Para ocupar o tempo ocioso dos pequenos e tentar preencher um vazio educacional deixado pela sucateada rede pública de ensino, a estudante de pedagogia Elys Costa decidiu criar na Carlos Marighella uma sala de educação popular, bem ao lado do seu barraco.

“Nossas crianças da ocupação são muito acolhedoras e estão abertas a aprender. São todas maravilhosas”, a aluna da Universidade do Estado da Bahia (UNEB) elogia. Para manter a sala, Elys criou um projeto chamado “Grãos Gerando Educação”, que consiste na venda de amendoim torrado para arrecadação de recursos.

Passando seu café, ela conta que a chegada ao prédio se deu após a Defesa Civil de Salvador condenar sua casa, no bairro de Pirajá. Foram meses deprimida por ter precisado deixar a residência, até entender que poderia ser agente de transformação com o projeto educacional.

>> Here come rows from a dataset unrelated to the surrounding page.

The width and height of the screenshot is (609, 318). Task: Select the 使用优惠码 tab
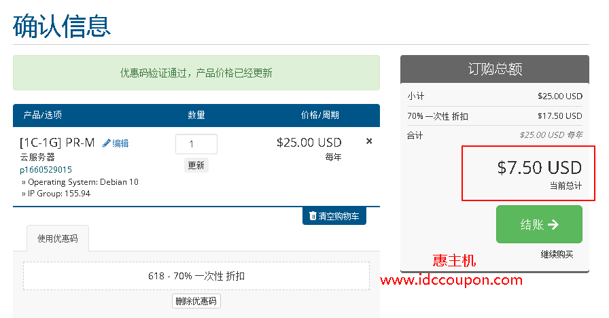(58, 238)
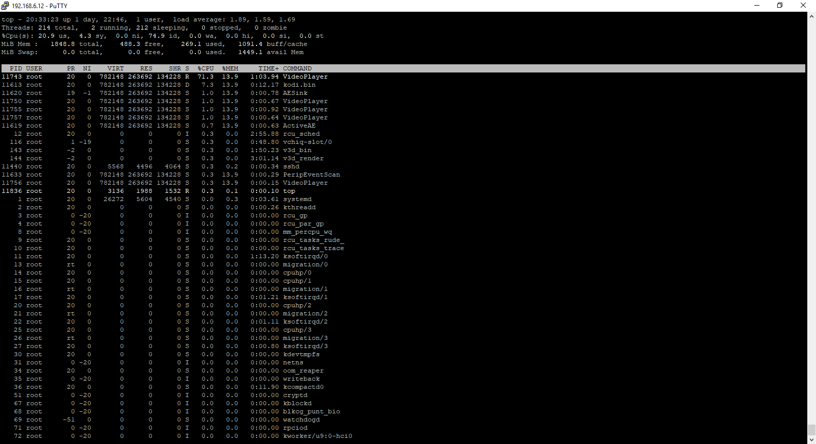Click the scrollbar up arrow

pyautogui.click(x=811, y=16)
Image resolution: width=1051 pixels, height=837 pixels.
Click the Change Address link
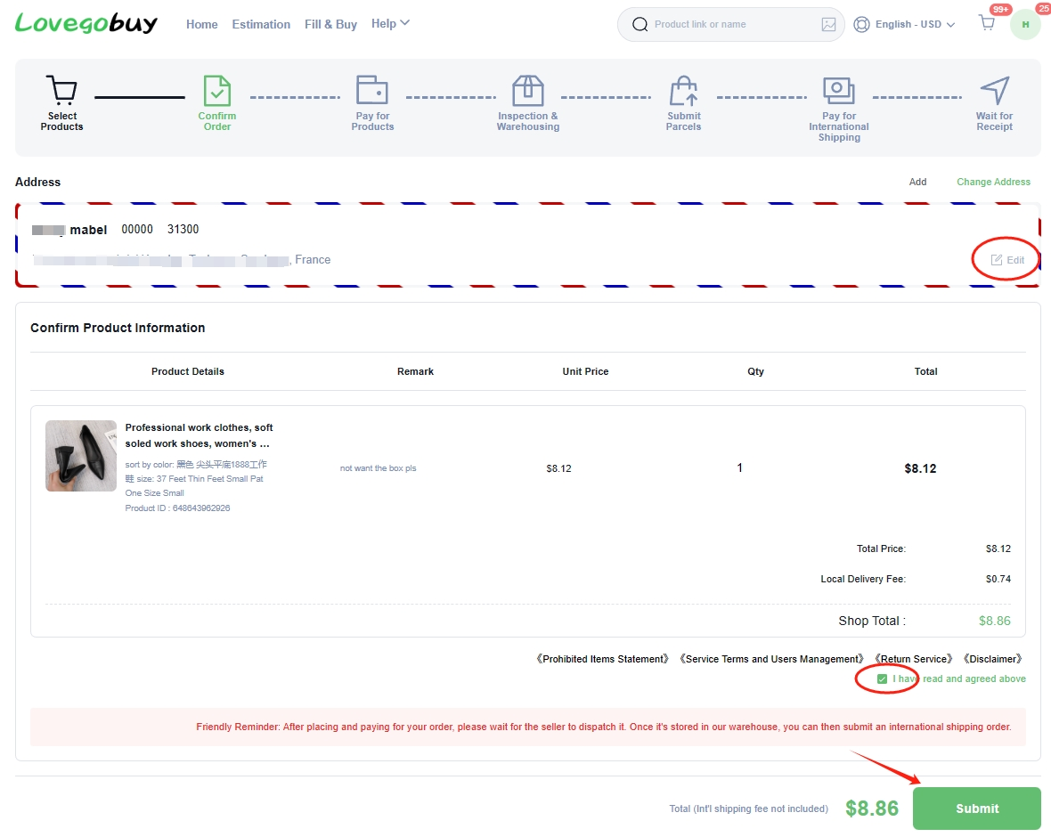click(x=993, y=182)
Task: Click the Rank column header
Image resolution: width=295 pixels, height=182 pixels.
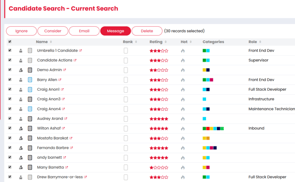Action: 128,42
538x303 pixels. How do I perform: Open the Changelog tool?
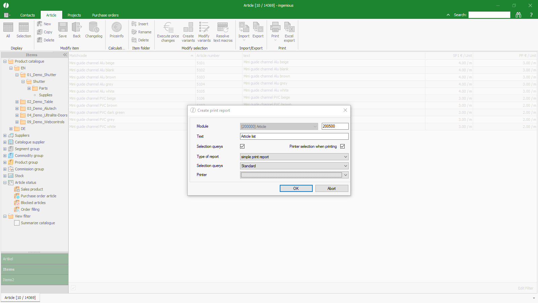point(93,28)
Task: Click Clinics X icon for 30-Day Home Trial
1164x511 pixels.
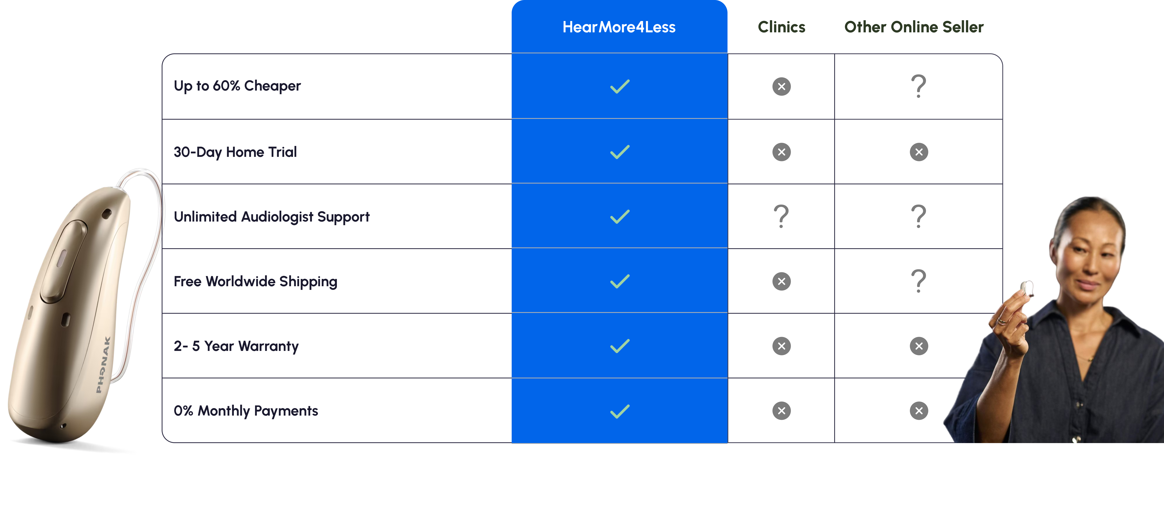Action: click(781, 152)
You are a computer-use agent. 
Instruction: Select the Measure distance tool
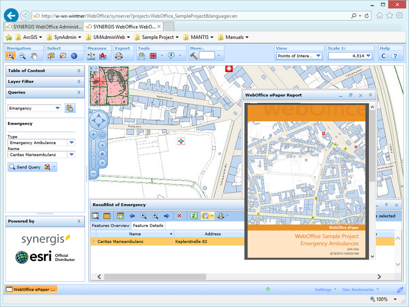coord(90,56)
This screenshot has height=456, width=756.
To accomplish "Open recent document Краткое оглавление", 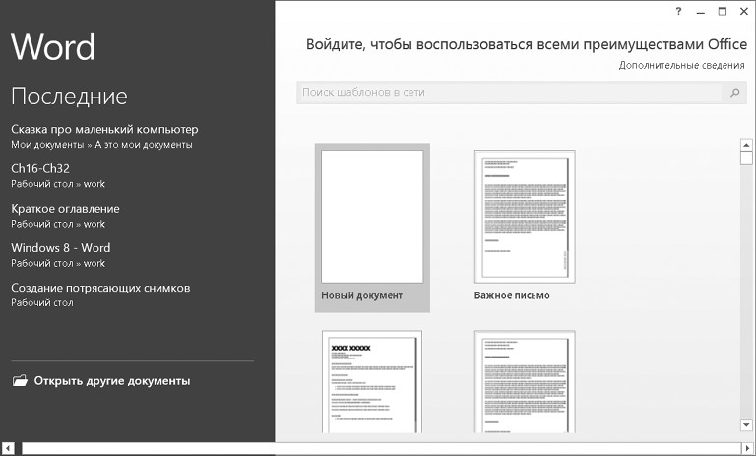I will point(65,209).
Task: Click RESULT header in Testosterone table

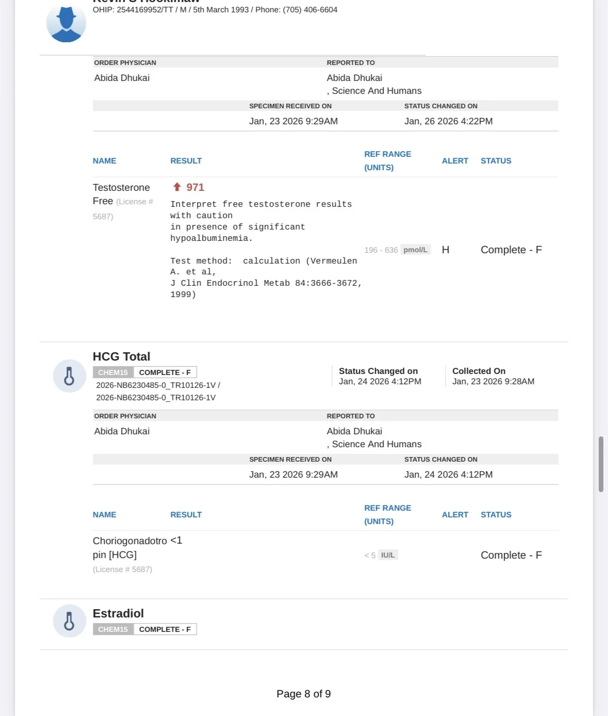Action: [x=186, y=161]
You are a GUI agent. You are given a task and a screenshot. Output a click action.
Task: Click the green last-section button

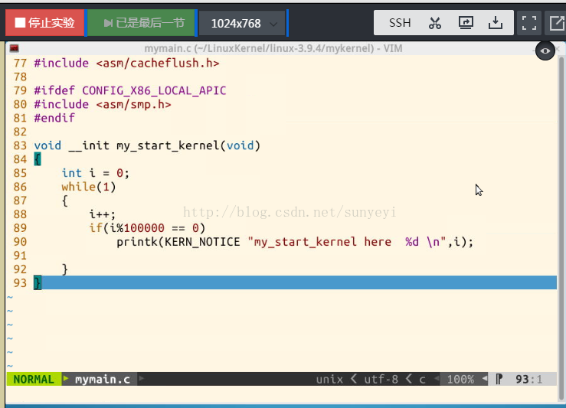(x=141, y=23)
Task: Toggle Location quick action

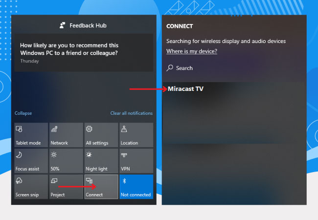Action: (x=136, y=135)
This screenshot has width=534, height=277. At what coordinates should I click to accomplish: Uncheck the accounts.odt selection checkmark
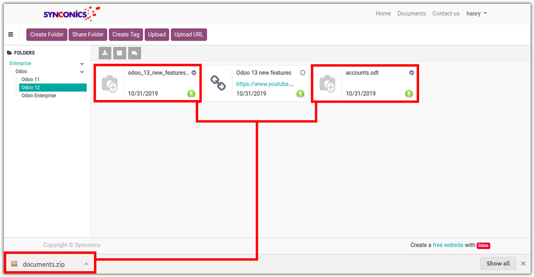click(412, 73)
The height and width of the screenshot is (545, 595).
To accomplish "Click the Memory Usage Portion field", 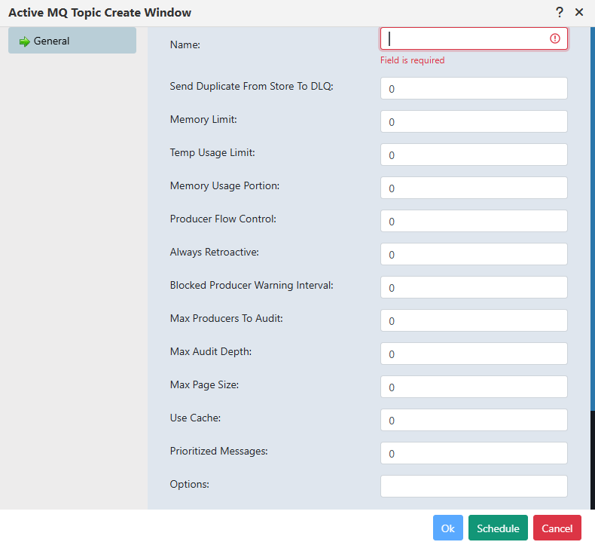I will (x=474, y=188).
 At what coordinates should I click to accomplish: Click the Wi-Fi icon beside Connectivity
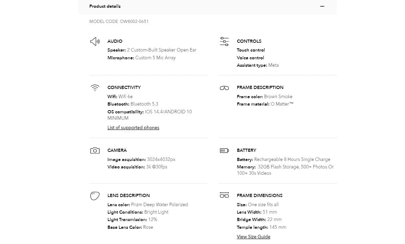point(95,88)
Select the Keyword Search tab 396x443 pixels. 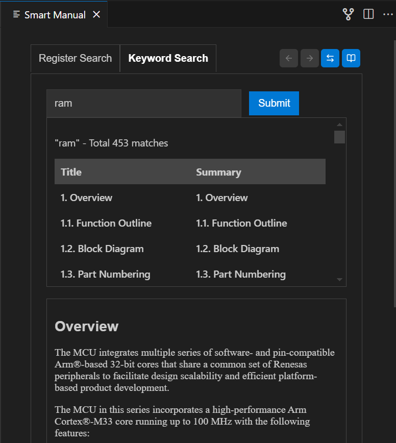(x=168, y=58)
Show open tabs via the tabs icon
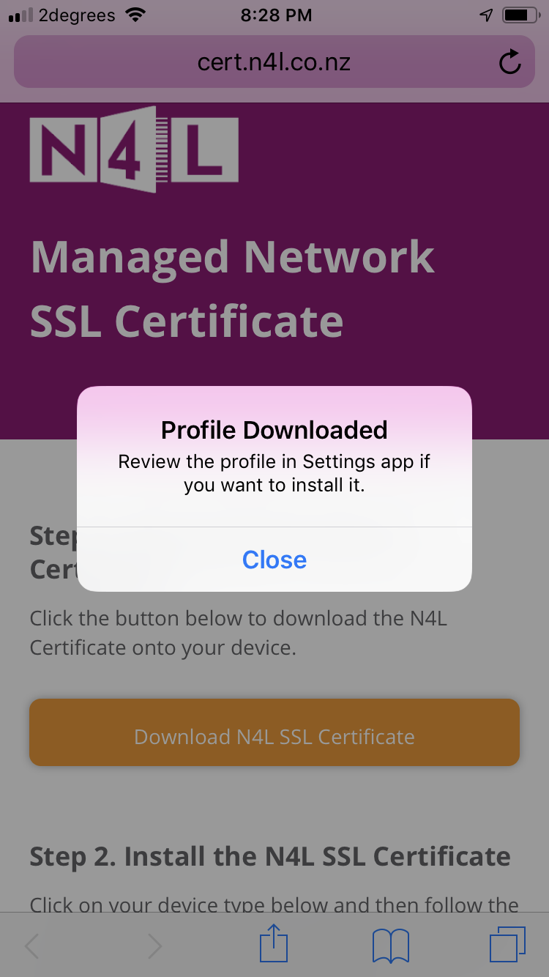This screenshot has height=977, width=549. [507, 945]
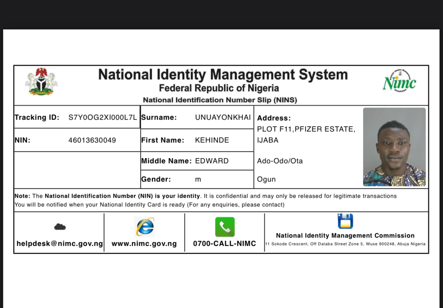
Task: Click the green NIMC logo
Action: [400, 81]
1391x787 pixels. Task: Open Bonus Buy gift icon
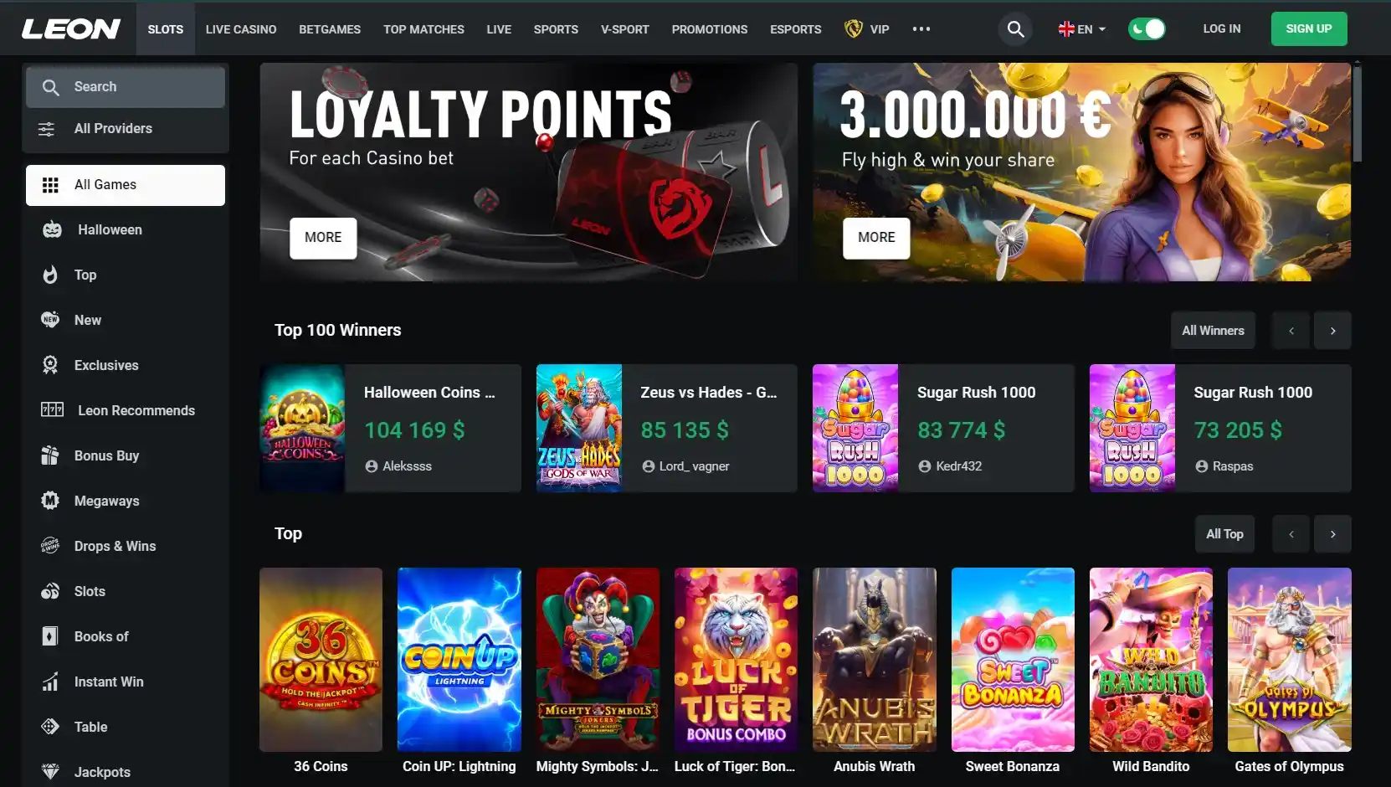tap(50, 455)
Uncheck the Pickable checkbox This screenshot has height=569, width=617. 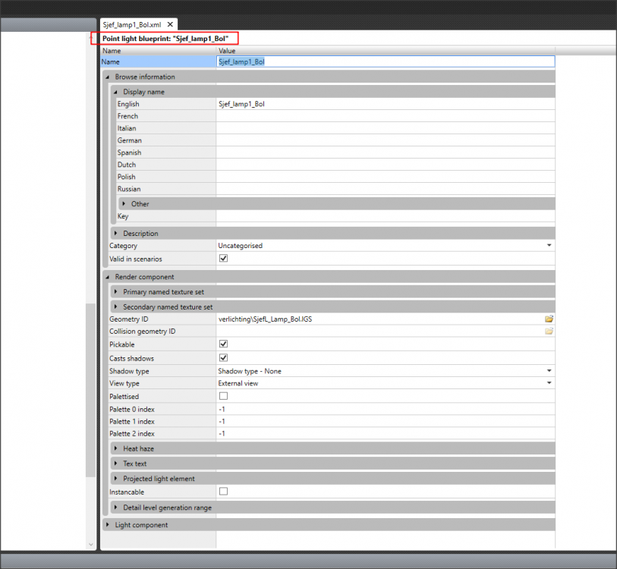pyautogui.click(x=223, y=344)
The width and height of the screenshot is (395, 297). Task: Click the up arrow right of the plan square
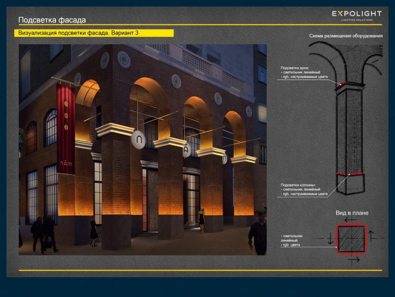[x=371, y=236]
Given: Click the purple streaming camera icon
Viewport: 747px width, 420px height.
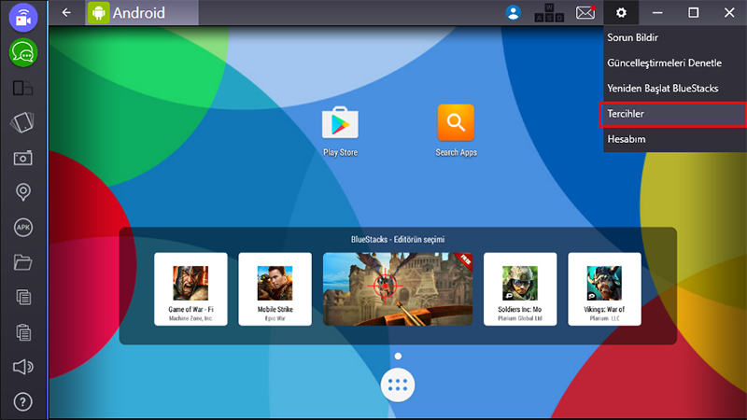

No entanto, Elys Costa ainda lamenta que as necessidades dos moradores da Ocupação Carlos Marighella não sejam enxergadas pelo poder público. “Essa falta de apoio do governo para com pessoas como nós é histórica e nos faz ver que precisamos lutar sós. Eu vejo um descaso e sinto a necessidade de fazermos com as nossas próprias mãos”, declara.

Para o coordenador e morador da ocupação, Willian Santos, o governo estadual não só deixa de contribuir para a resolução das questões dos sem-teto, como também age contra eles. Além das tentativas de reintegração de posse, o prédio teria sido alvo de três invasões da polícia, sem qualquer mandado.

A verdade é que é um incômodo para eles que os trabalhadores pretos e pobres morem no centro. A lógica deles é que a gente só vá pro centro para trabalhar e depois volte para as regiões mais afastadas”, reflete, informando também que o diálogo com o governo tem sido inexistente mesmo após a determinação judicial de que só pode haver despejo se tiver moradia para os que vivem na Carlos Marighella.

“O Governo do Estado precisa negociar com as famílias uma solução, pois já decidimos que não sairemos daqui pra voltar a morar no aluguel, de favor ou na rua”, Willian conclui.

 

O Bahia No Ar tentou contato com o governo da Bahia, responsável pelo prédio ocupado pelos sem-teto, e o governo federal, que retomou recentemente o programa de moradias populares “Minha Casa, Minha Vida”, mas não houve retorno acerca da situação até a publicação deste texto.